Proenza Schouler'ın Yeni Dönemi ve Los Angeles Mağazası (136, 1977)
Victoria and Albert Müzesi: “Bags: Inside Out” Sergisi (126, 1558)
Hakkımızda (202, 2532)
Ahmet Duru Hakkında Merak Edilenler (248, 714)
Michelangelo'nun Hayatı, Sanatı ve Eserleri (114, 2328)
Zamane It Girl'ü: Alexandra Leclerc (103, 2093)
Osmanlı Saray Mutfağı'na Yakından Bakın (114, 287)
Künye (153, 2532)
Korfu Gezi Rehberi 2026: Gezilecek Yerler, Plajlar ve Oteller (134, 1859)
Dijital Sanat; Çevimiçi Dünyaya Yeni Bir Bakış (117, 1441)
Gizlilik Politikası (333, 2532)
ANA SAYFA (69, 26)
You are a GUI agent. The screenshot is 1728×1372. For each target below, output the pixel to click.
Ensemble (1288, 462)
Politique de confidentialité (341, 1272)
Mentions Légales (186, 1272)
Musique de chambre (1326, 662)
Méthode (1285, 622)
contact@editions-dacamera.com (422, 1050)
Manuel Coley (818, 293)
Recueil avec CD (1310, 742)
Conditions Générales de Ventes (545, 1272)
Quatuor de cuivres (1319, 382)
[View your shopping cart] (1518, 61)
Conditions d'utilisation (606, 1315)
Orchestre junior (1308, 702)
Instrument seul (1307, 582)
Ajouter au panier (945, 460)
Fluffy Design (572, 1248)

────────────────────────────────────────

From the listing above, extract every line exactly as it stands.

Proenza Schouler'ın Yeni Dönemi ve Los Angeles Mağazası (136, 1977)
Victoria and Albert Müzesi: “Bags: Inside Out” Sergisi (126, 1558)
Hakkımızda (202, 2532)
Ahmet Duru Hakkında Merak Edilenler (248, 714)
Michelangelo'nun Hayatı, Sanatı ve Eserleri (114, 2328)
Zamane It Girl'ü: Alexandra Leclerc (103, 2093)
Osmanlı Saray Mutfağı'na Yakından Bakın (114, 287)
Künye (153, 2532)
Korfu Gezi Rehberi 2026: Gezilecek Yerler, Plajlar ve Oteller (134, 1859)
Dijital Sanat; Çevimiçi Dünyaya Yeni Bir Bakış (117, 1441)
Gizlilik Politikası (333, 2532)
ANA SAYFA (69, 26)
You are a GUI agent. The screenshot is 1728×1372. For each target below, output the pixel to click.
Ensemble (1288, 462)
Politique de confidentialité (341, 1272)
Mentions Légales (186, 1272)
Musique de chambre (1326, 662)
Méthode (1285, 622)
contact@editions-dacamera.com (422, 1050)
Manuel Coley (818, 293)
Recueil avec CD (1310, 742)
Conditions Générales de Ventes (545, 1272)
Quatuor de cuivres (1319, 382)
[View your shopping cart] (1518, 61)
Conditions d'utilisation (606, 1315)
Orchestre junior (1308, 702)
Instrument seul (1307, 582)
Ajouter au panier (945, 460)
Fluffy Design (572, 1248)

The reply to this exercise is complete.